Amy and her husband, Chris, revel in their little girl playing with her horse figurines in a dark room on a cloudy day, and they say her night vision has improved a thousand-fold.

“It’s just wonderful to watch her do things and see things. She’s not saying, ‘Hey, look what I’m doing.’ She just does it. She can see.”

Her mom said most recently, she’s just discovered the blue veins under her skin and the “H” and “C” on the bathtub faucets.

Her parents and others have noticed she’s more confident in school, in church and socially with her friends. Although she still needs some supports in place at school, Hannah’s doing great in her second-grade class.

On past Christmas mornings, she’d open a gift and have to be told what it was. Not this year!

Amy also recalled Hannah walking into their church sanctuary, brightly decorated for Christmas with ribbons, greens and flowers.

“As she walked through the doors, she looked around in amazement and said in a soft, sweet voice, ‘Wow!’ ”

‘Like night and day’

Kindergartener Monroe Le underwent surgery Aug. 14 on her left eye and a week later on her right eye.

“She’s like night and day,” said her mom, Heather.

Before surgery, Monroe’s vision was 20/300 for both eyes and now it’s 20/150.

So much has changed since 2012; Heather knew something was wrong with baby Monroe at 2 weeks when she looked toward the light rather than her.

“I remember crying and saying to my husband, ‘She’s blind. She’s blind,’ and he said, ‘She’s not’ … from 2 weeks until she was diagnosed, we were knocking on doctors’ doors.”

Heather was scared to have her daughter genetically tested, but she knew it would give her answers. Doctors diagnosed Monroe with LCA shortly after she turned 4; two months later she received her RPE65 genetic diagnosis.

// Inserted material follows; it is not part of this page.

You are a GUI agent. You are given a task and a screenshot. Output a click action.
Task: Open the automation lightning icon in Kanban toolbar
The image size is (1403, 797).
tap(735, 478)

“Oh, I’m so happy that I did it,” Heather said. “If I hadn’t gotten that test, Monroe wouldn’t have been a candidate for LUXTURNA.”

Her daughter received help to get up to speed with motor skills, and early on met a little girl named Penny, her forever friend, who has had difficulties with speech.

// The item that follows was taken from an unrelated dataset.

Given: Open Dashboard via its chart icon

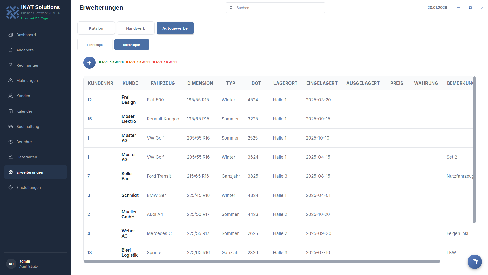Looking at the screenshot, I should point(11,35).
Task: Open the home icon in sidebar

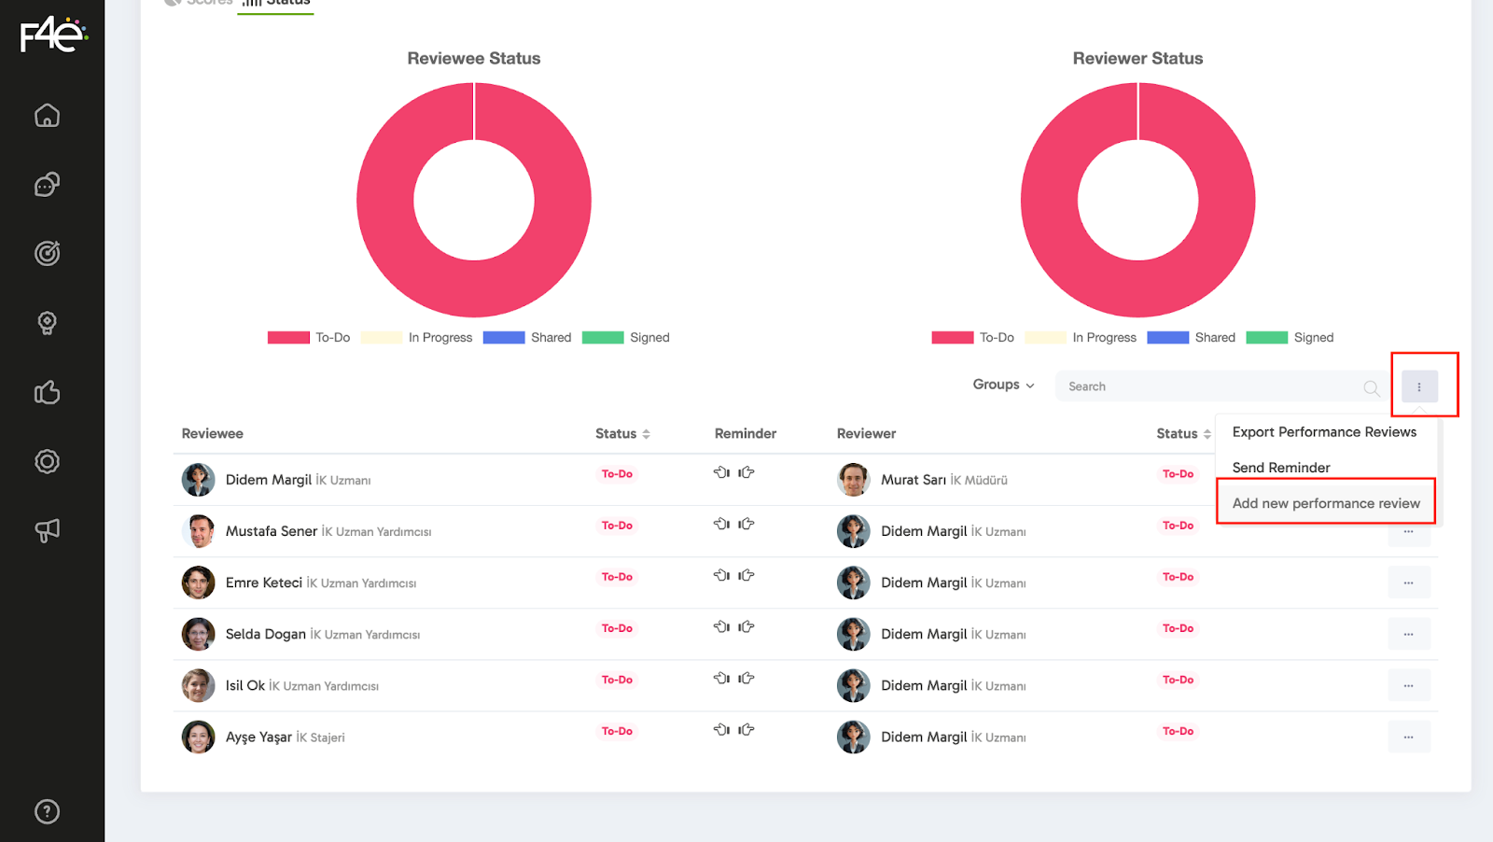Action: (47, 116)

“They’re amazing, they love each other so much,” Heather said. “They complemented each other so well because Monroe would help her with the talking and Penny would help her with the seeing.”

Two days after her first surgery, Monroe insisted on being the one to retrieve a cap from an ointment tube dropped on the carpet. “She covered her non-surgerized eye and found it immediately.”

In school, Monroe no longer needs special lighting and doesn’t have to sit in the front of the room. “She even has been able to play four square.”

Monroe also sees her most favorite place in the world, Disneyland, and her most favorite attraction – Pirates of the Caribbean with Capt. Jack Sparrow – in a whole new light.

“There have been numerous times in a trip there where she asks me, ‘Mama is that new, or has it always been there and I’m just seeing it for the first time?’ ”

Heather and her husband, Bruce, see a much more confident little girl who no longer needs to hold hands in dim places.

“I can’t believe it’s the same girl who was so timid and afraid to let go of my hand,” she said.